John Murray, 3rd Duke of Atholl, KT, PC (6 May 1729 - 5 November 1774), known as John Murray until 1764, was a Scottish nobleman and Tory politician.

==Background==
He was born 6 May 1729.
Murray was the eldest son of Lord George Murray, fifth son of John Murray, 1st Duke of Atholl and Lady Catherine Hamilton. James Murray and George Murray were his younger brothers.

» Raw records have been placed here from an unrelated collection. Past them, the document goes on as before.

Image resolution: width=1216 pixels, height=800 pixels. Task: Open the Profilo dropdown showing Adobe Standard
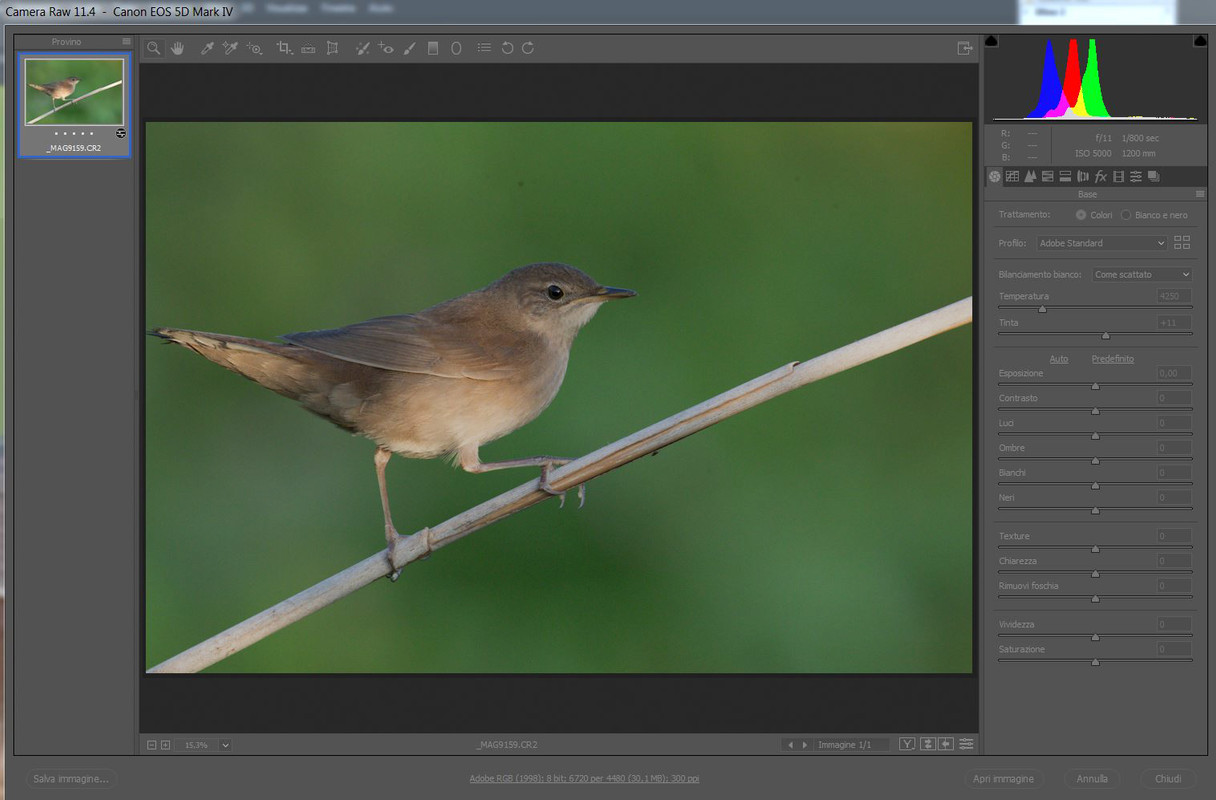coord(1101,243)
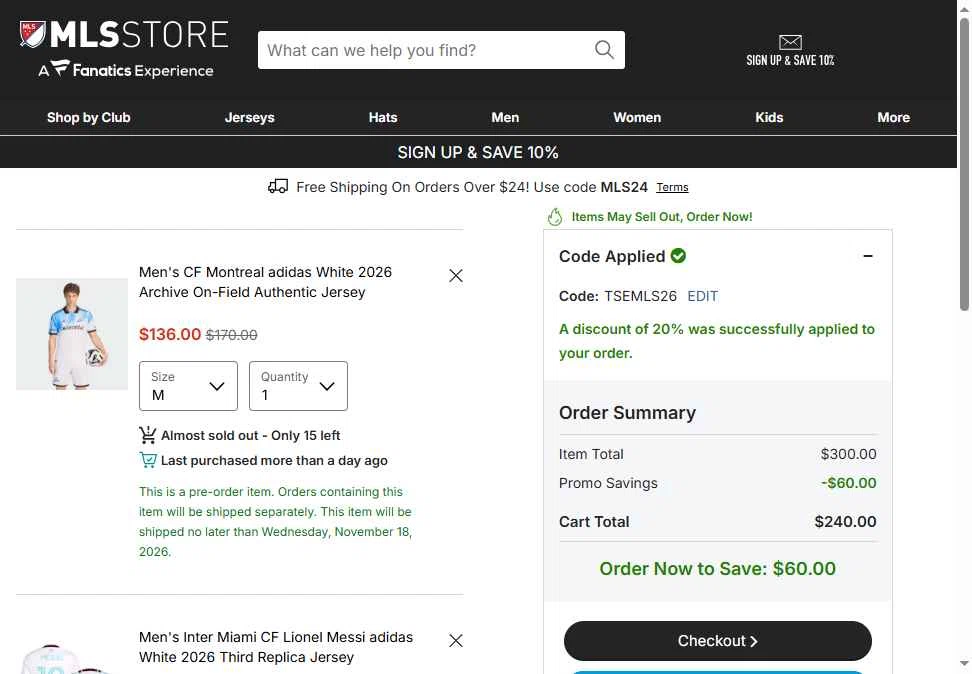Remove the Messi Inter Miami jersey

(x=456, y=641)
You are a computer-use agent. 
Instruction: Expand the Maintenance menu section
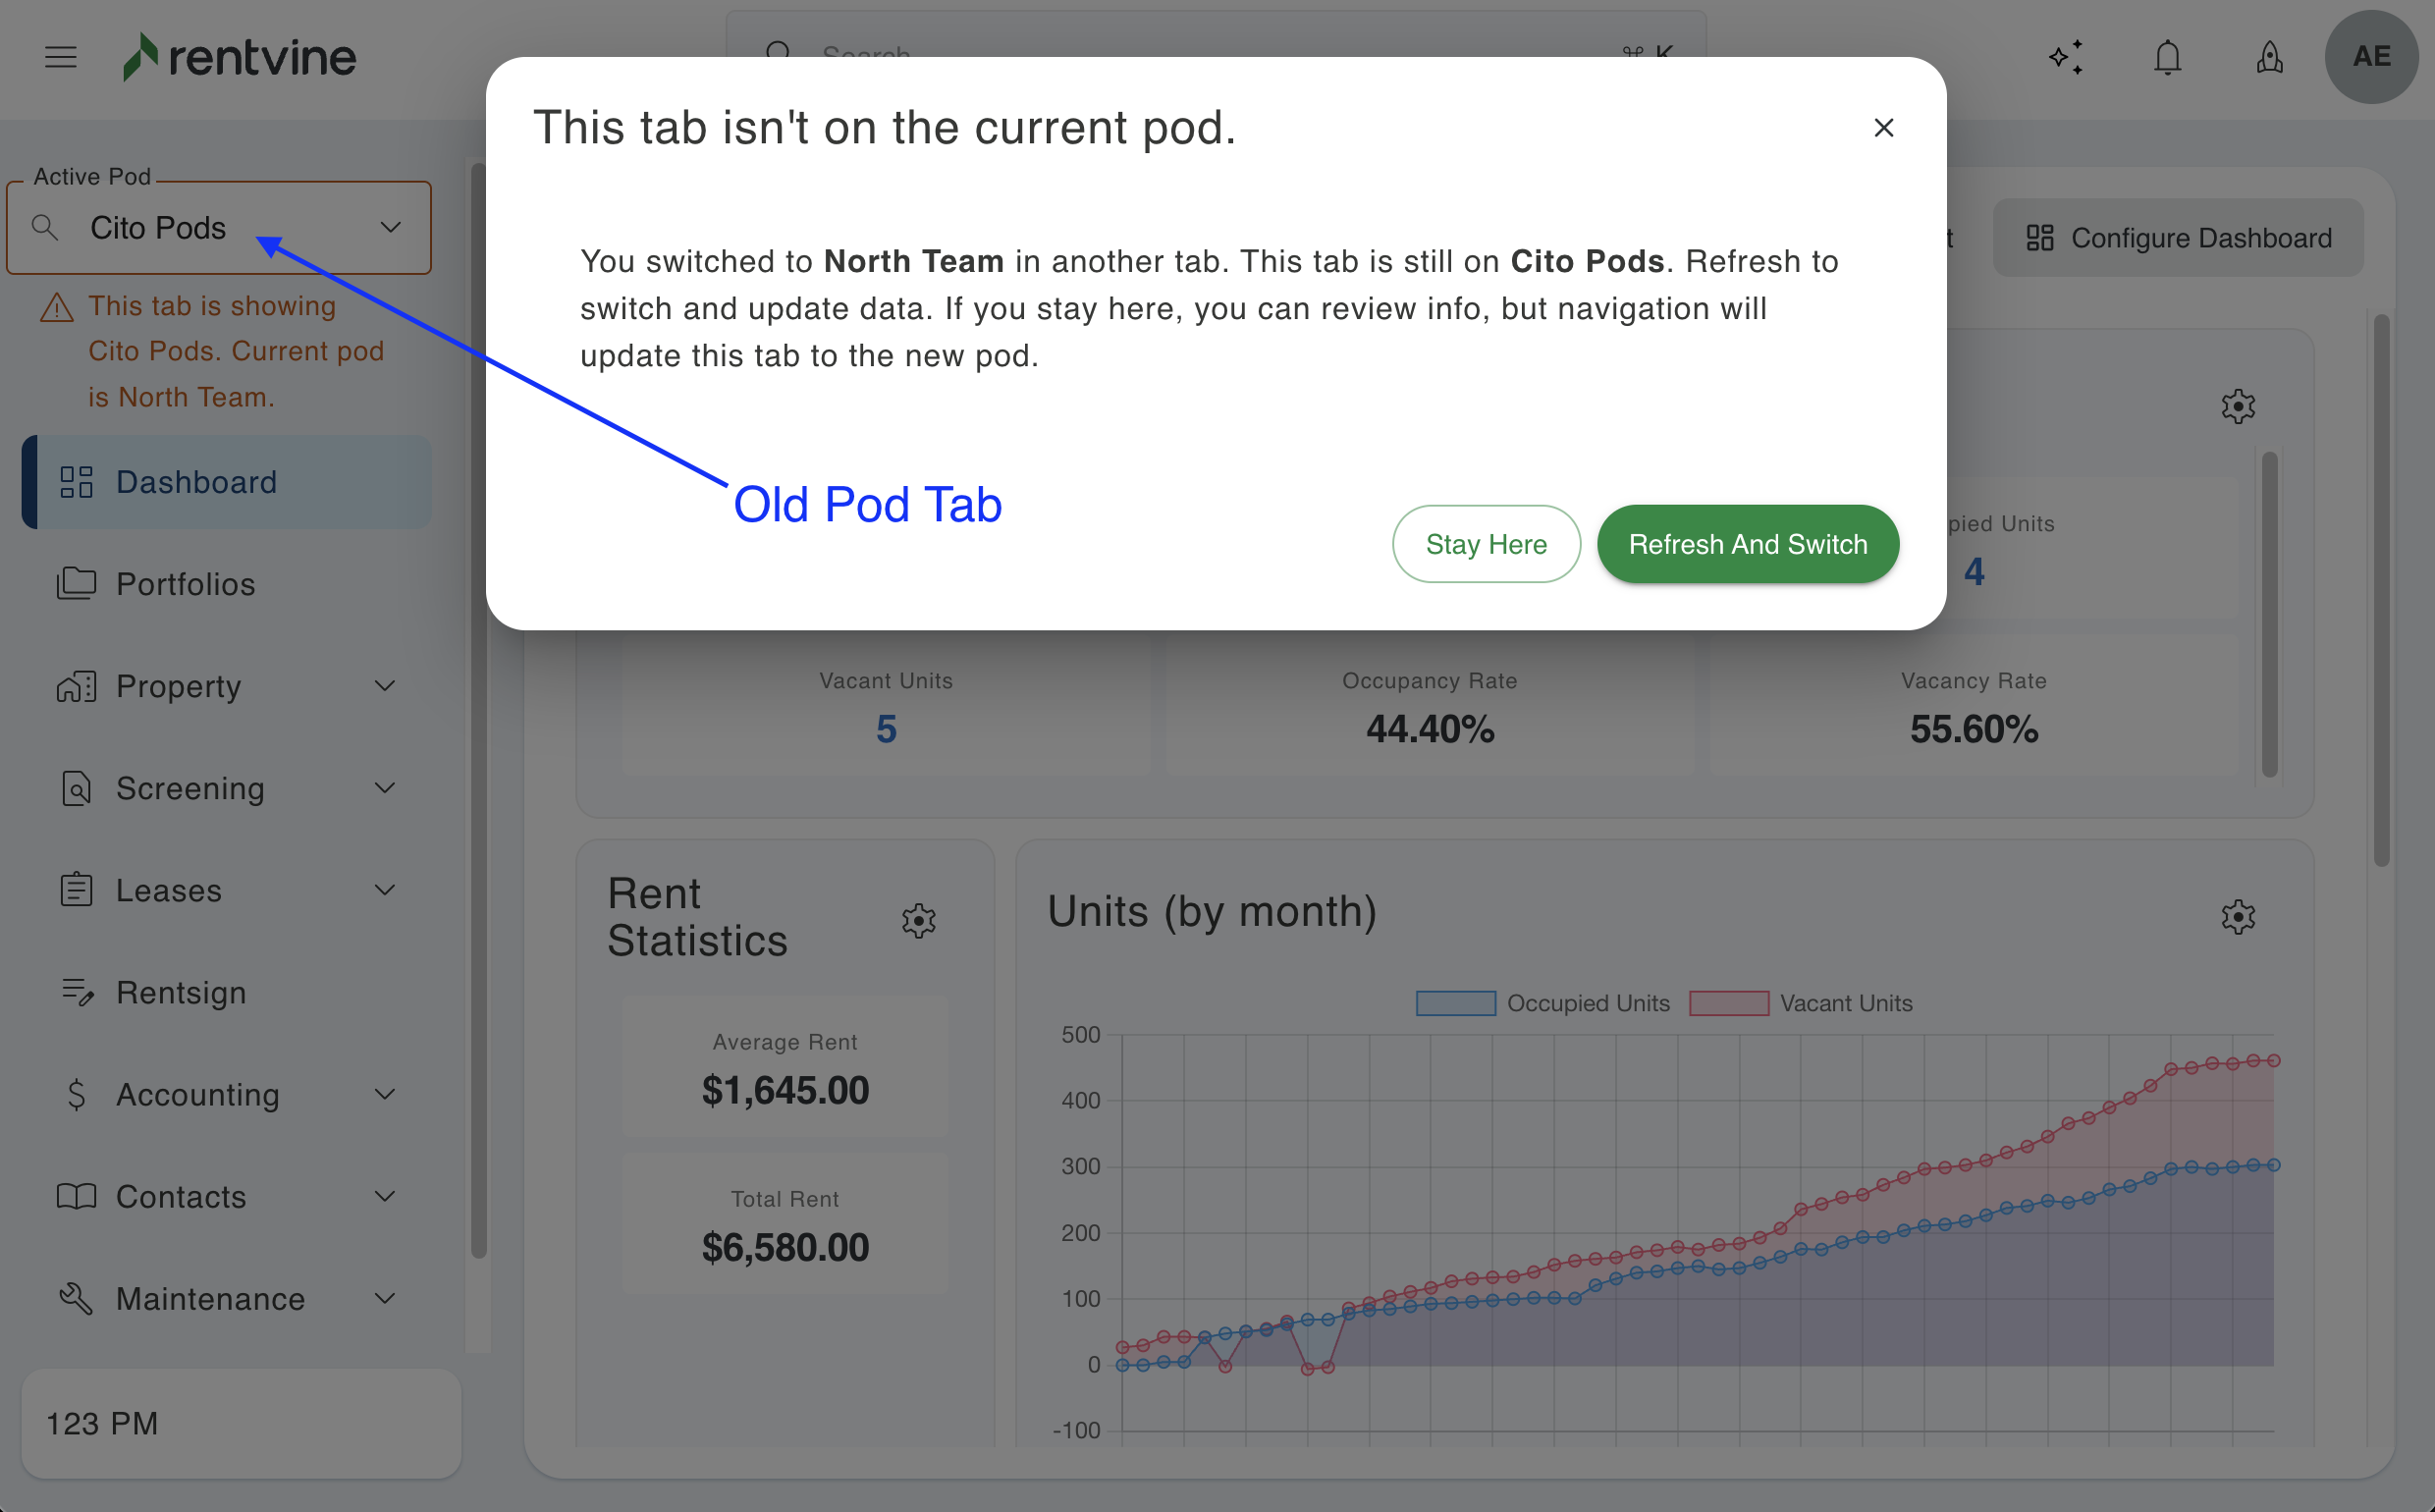click(228, 1298)
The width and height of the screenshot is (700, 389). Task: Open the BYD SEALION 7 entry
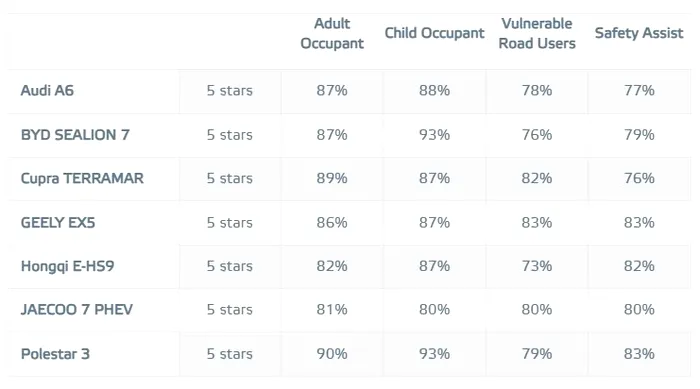point(75,135)
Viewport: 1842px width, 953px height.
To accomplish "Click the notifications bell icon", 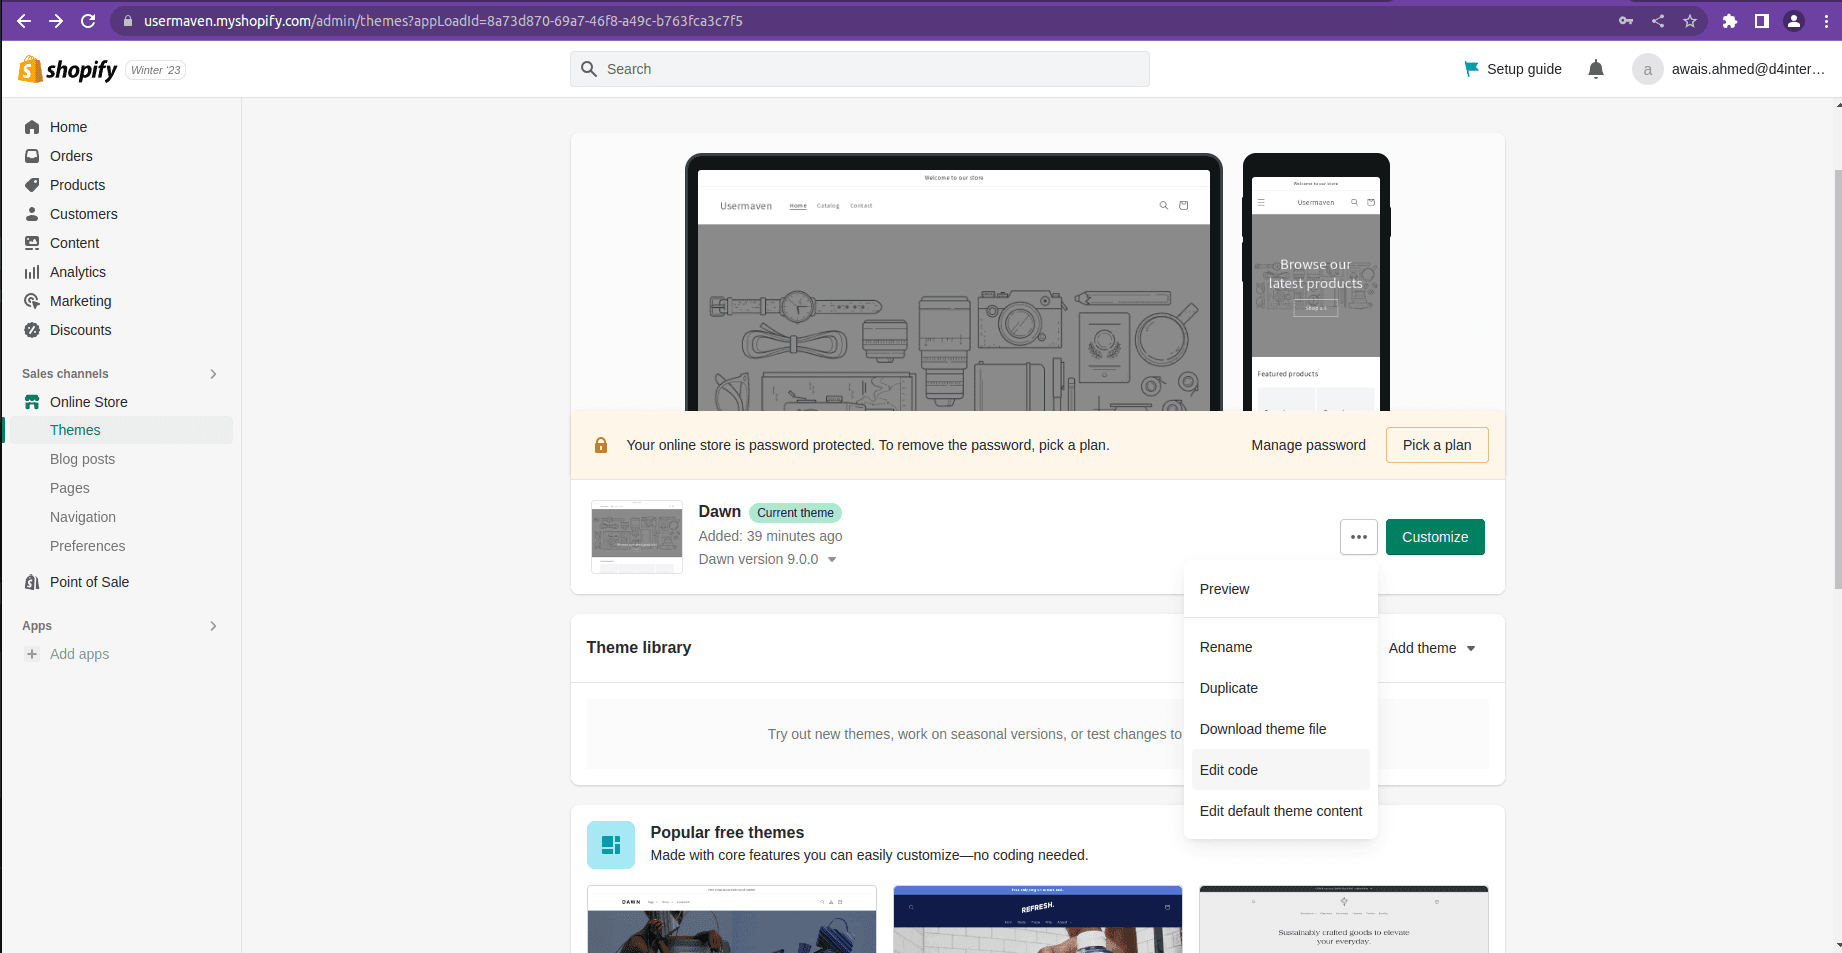I will [1596, 69].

==Political career and patronage==
For some time he was captain in a company of Lord Loudoun's regiment of foot, afterwards the 54th. Murray sat as Member of Parliament for Perthshire from 1761 to 1764. On 8 January 1764, his uncle and father-in-law, the 2nd Duke of Atholl, died. Murray should have been heir to the dukedom, which was only able to descend through the male line; but he was ineligible since his father had fought in the Jacobite Rising of 1745 and had consequently been attainted in the blood. However, on 7 February 1764, the House of Lords deemed Murray the rightful heir to his uncle's title (notwithstanding the attainder of his father) and he succeeded him as 3rd Duke of Atholl. He was elected a Scottish representative peer in 1766.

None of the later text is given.